_Directive_
Can you turn every line of the rows below into a Markdown table, with a "No." column for its number and a "Text" column for the line itself, skipping blank lines and leaving out the pictures?

_Information given_
··········

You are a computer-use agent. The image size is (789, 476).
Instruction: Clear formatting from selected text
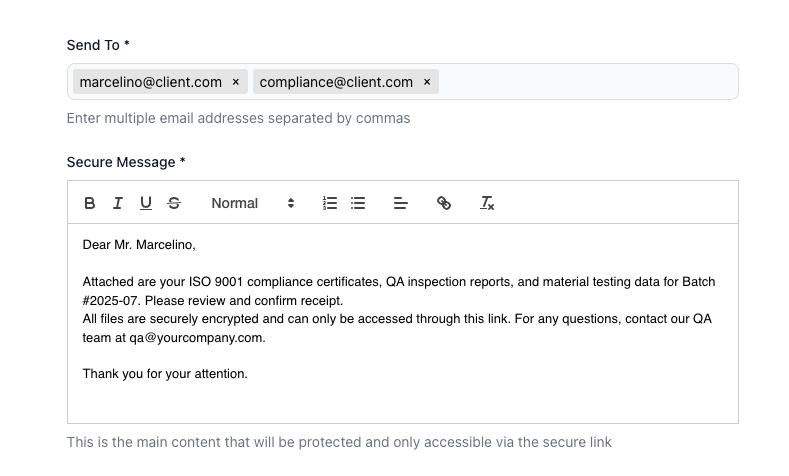tap(487, 203)
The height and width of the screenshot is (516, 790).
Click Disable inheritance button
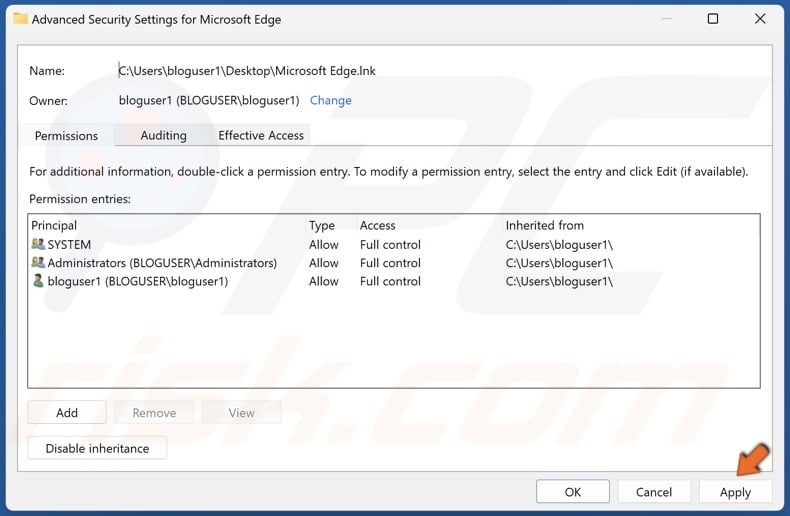tap(97, 448)
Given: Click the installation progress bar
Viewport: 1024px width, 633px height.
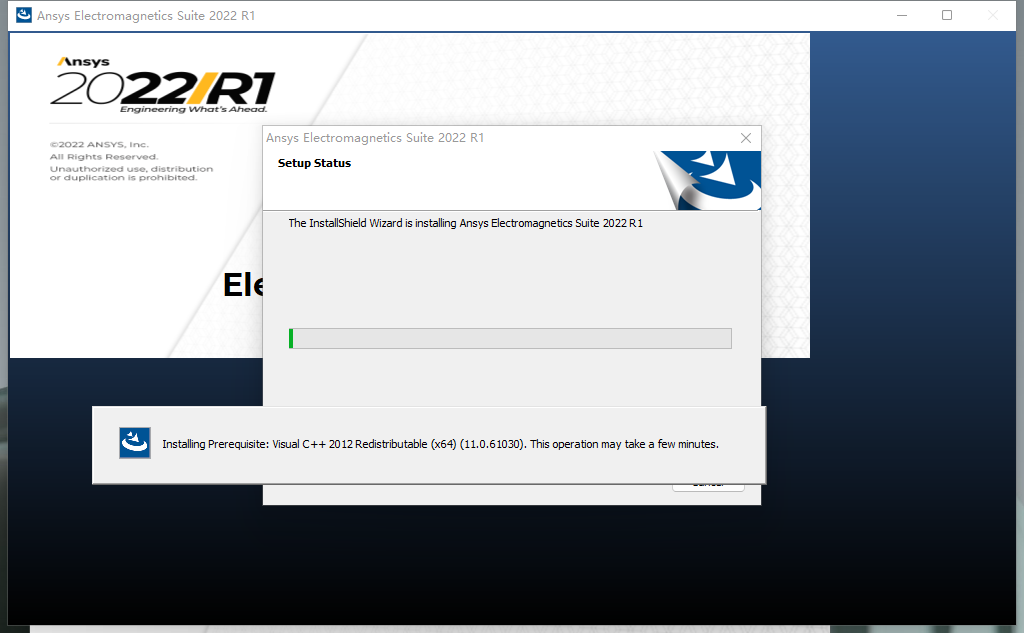Looking at the screenshot, I should tap(510, 338).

··········

_Full answer_
| No. | Text |
|---|---|
| 1 | You are a computer-use agent. The image size is (789, 476). |
| 2 | Instruction: Clear formatting from selected text |
| 3 | tap(487, 203) |
| 4 | The height and width of the screenshot is (516, 790). |
| 5 | Click Disable inheritance button |
| 6 | tap(97, 448) |
| 7 | Given: Click the installation progress bar |
| 8 | Viewport: 1024px width, 633px height. |
| 9 | Looking at the screenshot, I should tap(510, 338). |